He was crying on the green couch the other night.
I had yelled– don’t remember why — something about the bathtub and the Oreo cookie Nico had snuck into it and then submerged, little spongy bits of Oreo floating throughout the tub.
But I think it was later, when I tried to put Nico in a diaper, chasing his warm, pink, little naked body around the house. My meager attempt to strap on the diaper before he did his ritual, stealth pee somewhere in our home. It’s a lucky day when it shows up on the hardwood floor (less lucky when he makes it to the rug) and I can usually clean it up before he does another lap around the house and slips into said pool of pee, careening across the living room floor.
It sounds funny, right?
But I could feel it, the rage increasing, the boiling blood, the out-of-control feeling. I could feel it in the way I pinned him down, harder that I wanted to, to get the diaper on, while he wriggled out of my grasp.
And all the while, Ben was whining from the tub crying out for me, “I want to get out!!!” and I’m calling back, “Just a minute!” all sweet and crazy-mommy like, “just a minute honey…” but then I abandoned that nonsense and started barking, “Just wait a fricking minute!!! I’m trying to get Nico in a diaper!”
Sweating, I finish sealing Nico — who immediately sprints off — and I come to collect the whining Ben out of the tub. I wrap him in his favorite towel and mutter something about how I need to take a breath and how I just got really frustrated back there. And now he is sitting with me on the green couch and crying because I’ve yelled at him. Did I mention that? I yelled at him somewhere in there and now I am holding him and apologizing and feeling terrible and he is saying, “But I’m importanter! I’m importanter than a diaper!” and I’m nodding “Yes, yes, you are right. You are much more importanter than a diaper.”
And then I see Nico, naked, running by.
And I can either laugh or cry. And I really wish I could tell you I laughed, but I did not.
And thank god children live in the moment, because they will have forgotten about this mess, this yelling, while I will hang onto it, measuring, judging, weighing — Am I a good mother?
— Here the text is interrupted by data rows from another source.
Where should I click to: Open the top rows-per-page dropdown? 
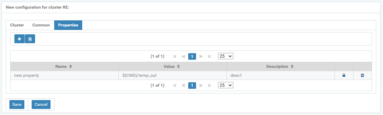(x=225, y=56)
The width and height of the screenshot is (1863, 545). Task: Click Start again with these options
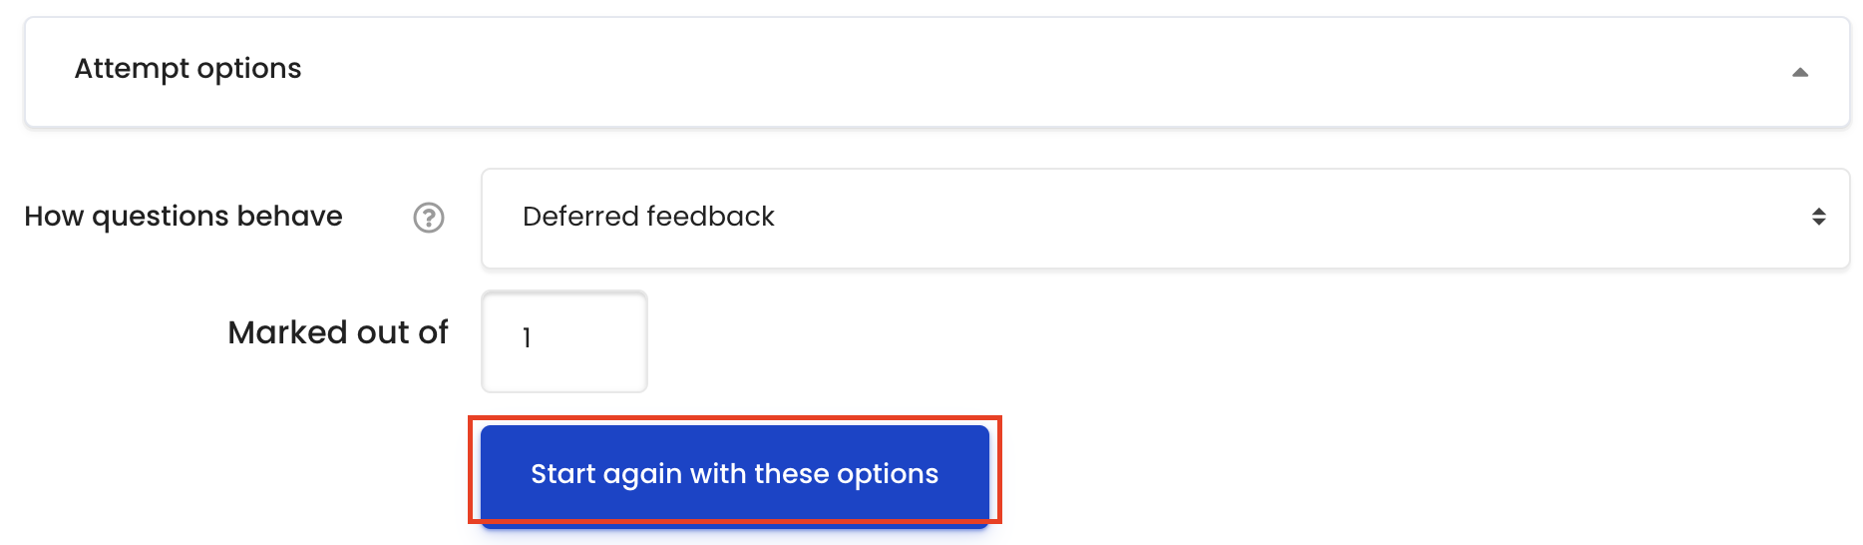[x=735, y=473]
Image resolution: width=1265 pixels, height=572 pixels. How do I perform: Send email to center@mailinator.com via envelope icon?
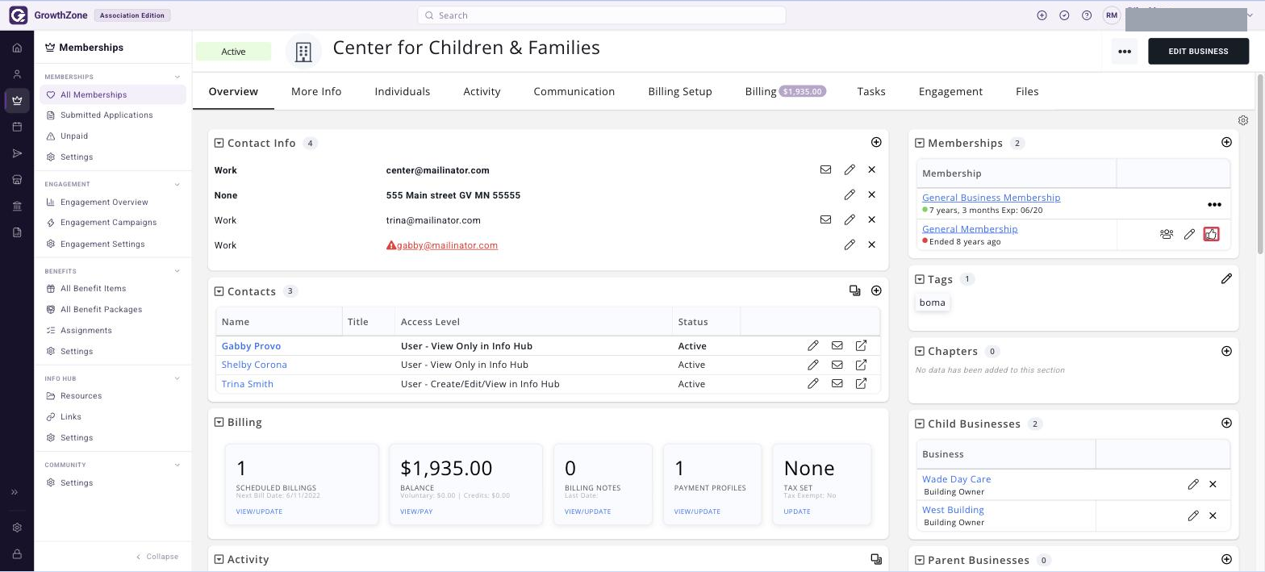click(825, 170)
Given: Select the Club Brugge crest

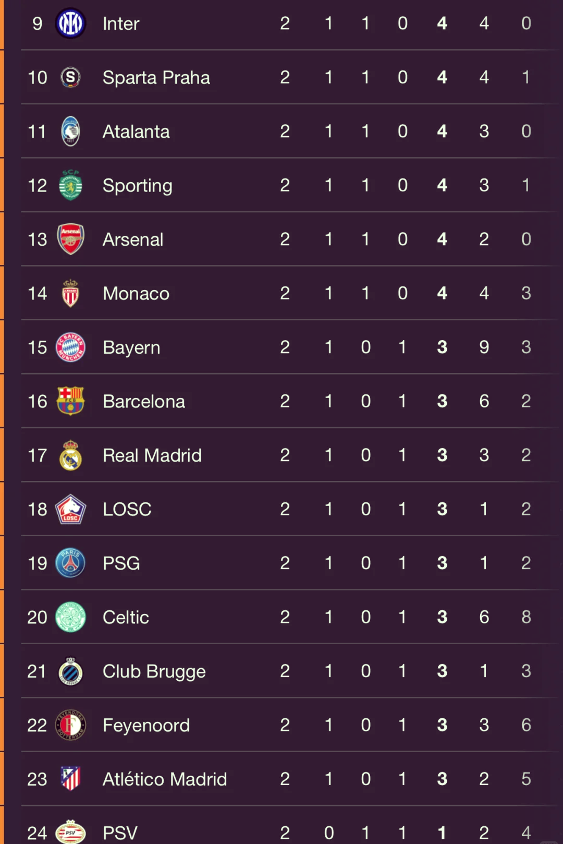Looking at the screenshot, I should pos(70,671).
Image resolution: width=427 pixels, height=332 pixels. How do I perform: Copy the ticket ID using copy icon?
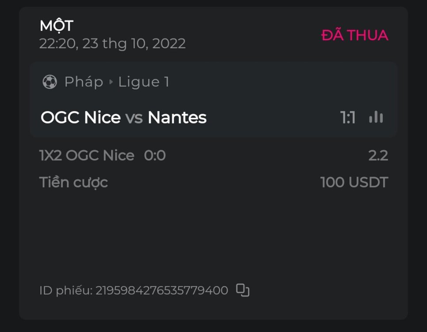tap(242, 290)

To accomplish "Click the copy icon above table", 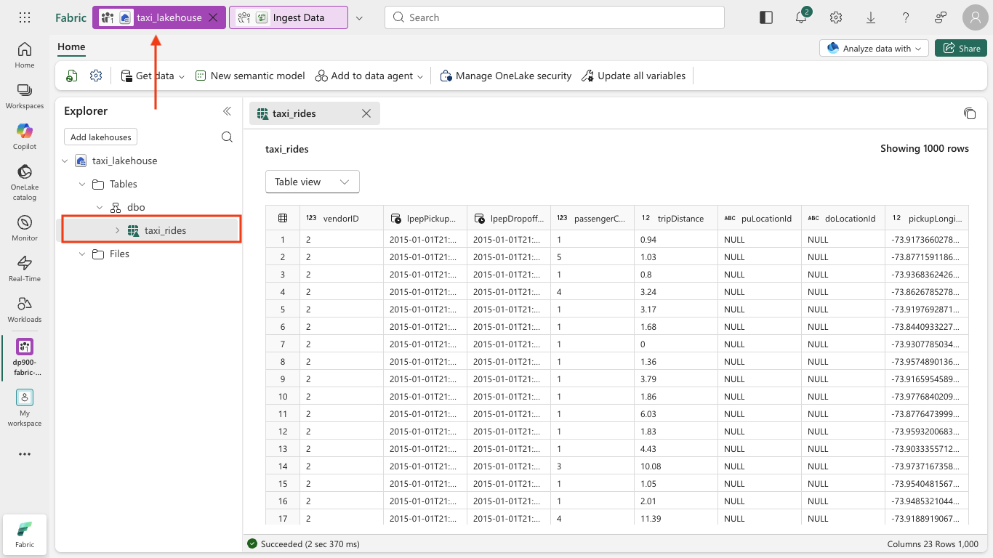I will (x=969, y=113).
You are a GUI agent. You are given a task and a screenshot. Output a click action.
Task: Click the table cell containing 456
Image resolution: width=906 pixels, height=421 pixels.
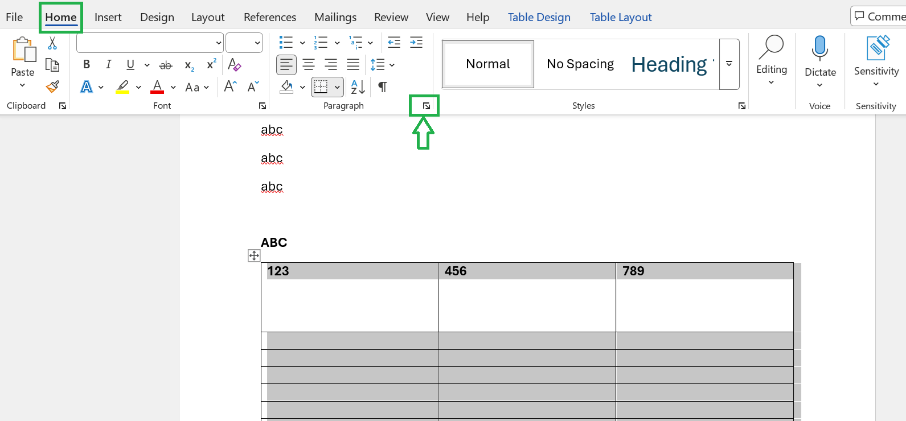click(527, 297)
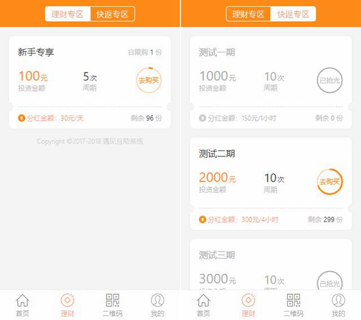Open the 二维码 QR code icon on the right screen
361x320 pixels.
293,301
Can I yell and still be a good mother? Is it okay if I apologize? Have I already blown it? Is Nico going to remember, somewhere in his tiny cells, all those times I shoved him into the carseat?
This is what I am learning to be with these days. How incredibly flawed and human and not-at-all perfect I am. I’m learning to have compassion for myself and how hard this is and how to make amends and show up again and again. Heart full of love, wanting to do my best.